Recent trends suggest that the "Great Resignation" may be slowing as workers increasingly opt to remain in their current positions. Thomas Simons, Jeffries senior U.S. economist joins Market Domination to discuss this shift in the job market and the chart he shared for volume 3 of the Yahoo Finance Chartbook.

Simons explains that the Great Resignation was characterized by workers feeling "extremely confident" about their ability to find new employment, often resulting in "a huge increase in pay for most of them." However, he notes that starting in 2022, there was a decline in both gross hiring and voluntary job departures. Additionally, businesses significantly reduced their spending on HR resources for recruitment and training.

"Obviously if you didn't switch jobs during this period of time, it kind of feels like maybe you missed the boat a little bit," Simons told Yahoo Finance. "But I think the dynamic that the people who switched jobs are going to get raises, that hasn't gone away."

For more expert insight and the latest market action, click here to watch this full episode of Market Domination.

This post was written by Angel Smith

Video Transcript

That great resignation is no more.

If the latest jolts data is any indication workers are increasingly staying put in their roles.

And that could be great news for productivity.

Thomas Simons, senior us economist Jeffries shared this chart with the Yahoo finance chart book team on that very topic and Thomas joins us now.

So Thomas great to have you.

Thank you.

So walk us through this chart.

Thomas.

So what, what's the bigger broader trend?

Uh It's pointing us to.

So like you said, great resignation was this phenomenon that we saw in the labor market where people felt extremely confident about being able to find a job in some cases, maybe you've been holding down two full time jobs at once while working from home.

Um And that led to this huge increase in pay for most of them, right?

Ad P uh splits out people who switch jobs versus those who stay in their jobs.

Uh for this pay insight data that they have and the year over year gain for job switchers was roughly double what it was for job stayers when it hit the peak.

And what have we seen since like the beginning of 2022 is that you have more, fewer people quitting, um, and also less gross hiring.

Right.

So, uh, that means people are staying in their jobs longer.

It probably means that the teams that they work on are becoming more cohesive, they're gaining more skills are getting better at those jobs.

And most importantly, it's not just people staying there and getting better, but also business is not having to spend nearly as much money in human resources trying to do headhunting exercises and then, you know, have the people leave three months after they've had just, you know, switched into this, this new job.

Yeah, guys, if we can, if we can pull that chart back up and then we have also a pay bumps for people who switch jobs.

So first let, let's uh talk about this.

This is the, this is the chart you were just talking about.

So in other words, we've come back down pretty much to pre pandemic levels in terms of the number of hires and the number of separations combine that with another chart from the chart book which shows pay bumps for job hoppers.

That was of course a big theme right over the past couple of years, if you switch jobs that you would get a big increase and that is has been decreasing, we've seen that trend.
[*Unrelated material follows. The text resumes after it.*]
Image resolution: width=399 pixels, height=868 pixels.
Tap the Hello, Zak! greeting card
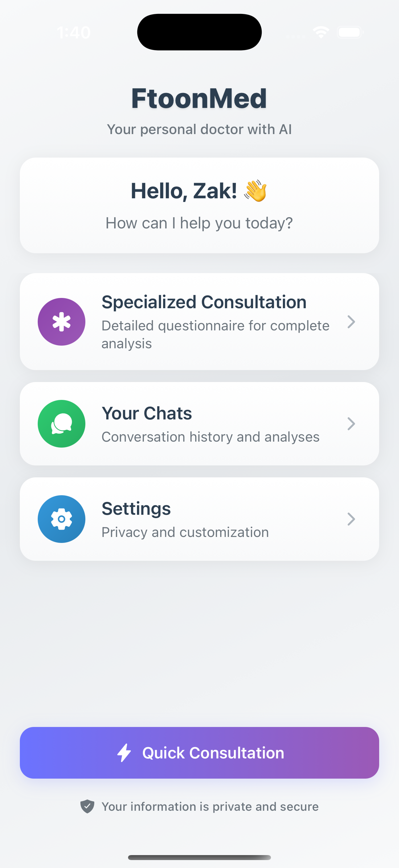coord(199,205)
So combine those two things.

What does that imply?

Not?

I mean, I I guess it implies good things.

For inflation.

If you're an individual and you wanna make more money, maybe it doesn't imply not.

No, it's not the best.

Um You know, and so obviously, if you didn't switch jobs during this period of time, it kind of feels like maybe you missed the boat a little bit.

Right.

Um But I think that the dynamic where people who switch jobs are going to get raises, that hasn't gone away.

Right.

And to your point with the turnover, it has just kind of fallen right back to sort of where it was in 2019, which, you know, was pretty decent labor market back then too.

You know, the unemployment rate was very low heading into COVID.

So I do think that that chart, the turnover chart shows some more momentum to the downside that it's gonna continue to, um, you know, sort of show that it wasn't so much, a lot of people quitting their job because of some sort of big shift, but rather people's job changes were pulled forward, right?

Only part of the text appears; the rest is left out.